_Work instructions_. After locating "1016x572 pixels." in the listing below, copy that line and each one after it exactly, ending with the line that has "This screenshot has width=373, height=221.".

_Data listing_.
::::::

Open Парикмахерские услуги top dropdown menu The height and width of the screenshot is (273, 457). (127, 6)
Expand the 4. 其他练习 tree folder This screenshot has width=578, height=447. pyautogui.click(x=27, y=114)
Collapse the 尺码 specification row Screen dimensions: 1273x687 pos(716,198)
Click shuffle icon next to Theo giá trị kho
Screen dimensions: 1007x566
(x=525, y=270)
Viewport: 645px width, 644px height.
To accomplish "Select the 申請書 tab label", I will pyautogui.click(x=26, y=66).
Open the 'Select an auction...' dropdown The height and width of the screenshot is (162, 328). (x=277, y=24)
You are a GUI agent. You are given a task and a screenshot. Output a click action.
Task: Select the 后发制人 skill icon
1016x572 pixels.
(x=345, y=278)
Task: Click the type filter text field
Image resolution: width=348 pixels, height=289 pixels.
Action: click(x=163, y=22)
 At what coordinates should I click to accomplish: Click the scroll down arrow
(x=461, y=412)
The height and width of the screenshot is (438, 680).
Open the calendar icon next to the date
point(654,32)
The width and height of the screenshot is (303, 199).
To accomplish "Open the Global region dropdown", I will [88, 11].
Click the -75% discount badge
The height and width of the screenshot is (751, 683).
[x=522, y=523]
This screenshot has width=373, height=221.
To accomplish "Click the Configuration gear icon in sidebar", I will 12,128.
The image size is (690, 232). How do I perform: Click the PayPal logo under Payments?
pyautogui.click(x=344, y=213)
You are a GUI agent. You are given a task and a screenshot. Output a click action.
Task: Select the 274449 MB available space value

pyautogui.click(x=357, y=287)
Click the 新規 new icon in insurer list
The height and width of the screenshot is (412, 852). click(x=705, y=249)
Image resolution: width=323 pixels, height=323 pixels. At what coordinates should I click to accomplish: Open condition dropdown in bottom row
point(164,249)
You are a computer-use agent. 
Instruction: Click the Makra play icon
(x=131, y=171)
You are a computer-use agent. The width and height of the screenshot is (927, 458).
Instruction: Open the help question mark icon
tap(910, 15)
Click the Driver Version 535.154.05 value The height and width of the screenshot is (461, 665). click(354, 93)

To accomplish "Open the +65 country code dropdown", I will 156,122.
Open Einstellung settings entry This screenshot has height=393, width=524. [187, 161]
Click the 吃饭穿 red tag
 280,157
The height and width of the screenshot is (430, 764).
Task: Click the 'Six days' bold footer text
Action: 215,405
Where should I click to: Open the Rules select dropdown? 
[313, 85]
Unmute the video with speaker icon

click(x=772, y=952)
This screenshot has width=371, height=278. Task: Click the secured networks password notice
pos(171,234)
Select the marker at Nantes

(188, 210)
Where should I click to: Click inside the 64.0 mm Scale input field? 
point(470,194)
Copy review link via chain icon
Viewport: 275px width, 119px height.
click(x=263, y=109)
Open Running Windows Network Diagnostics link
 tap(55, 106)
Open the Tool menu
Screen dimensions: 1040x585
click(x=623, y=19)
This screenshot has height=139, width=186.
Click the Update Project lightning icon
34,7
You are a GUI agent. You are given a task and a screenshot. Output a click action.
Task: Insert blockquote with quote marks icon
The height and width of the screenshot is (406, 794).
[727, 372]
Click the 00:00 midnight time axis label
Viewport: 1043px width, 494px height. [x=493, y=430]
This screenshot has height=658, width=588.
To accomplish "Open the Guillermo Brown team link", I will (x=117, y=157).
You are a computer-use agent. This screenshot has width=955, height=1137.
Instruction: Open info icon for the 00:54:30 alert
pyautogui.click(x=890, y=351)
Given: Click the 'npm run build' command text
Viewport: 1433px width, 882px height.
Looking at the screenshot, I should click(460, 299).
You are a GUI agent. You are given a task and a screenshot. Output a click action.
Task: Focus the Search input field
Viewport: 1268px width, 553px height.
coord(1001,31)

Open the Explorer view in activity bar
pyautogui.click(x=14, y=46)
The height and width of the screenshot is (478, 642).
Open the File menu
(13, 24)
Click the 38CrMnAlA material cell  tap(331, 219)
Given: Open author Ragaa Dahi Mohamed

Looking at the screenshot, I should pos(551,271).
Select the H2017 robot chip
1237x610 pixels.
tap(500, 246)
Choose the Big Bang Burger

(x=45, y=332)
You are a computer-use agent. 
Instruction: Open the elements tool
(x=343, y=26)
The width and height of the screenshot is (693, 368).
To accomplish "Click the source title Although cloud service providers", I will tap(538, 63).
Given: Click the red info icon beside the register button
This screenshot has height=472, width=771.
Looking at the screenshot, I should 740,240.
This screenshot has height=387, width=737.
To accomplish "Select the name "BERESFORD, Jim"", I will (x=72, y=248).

::::::

_Your solution_.
1016x572 pixels.
(x=345, y=278)
Task: Click the type filter text field
Image resolution: width=348 pixels, height=289 pixels.
Action: click(x=163, y=22)
 At what coordinates should I click to accomplish: Click the scroll down arrow
(x=461, y=412)
The height and width of the screenshot is (438, 680).
Open the calendar icon next to the date
point(654,32)
The width and height of the screenshot is (303, 199).
To accomplish "Open the Global region dropdown", I will [88, 11].
Click the -75% discount badge
The height and width of the screenshot is (751, 683).
[x=522, y=523]
This screenshot has width=373, height=221.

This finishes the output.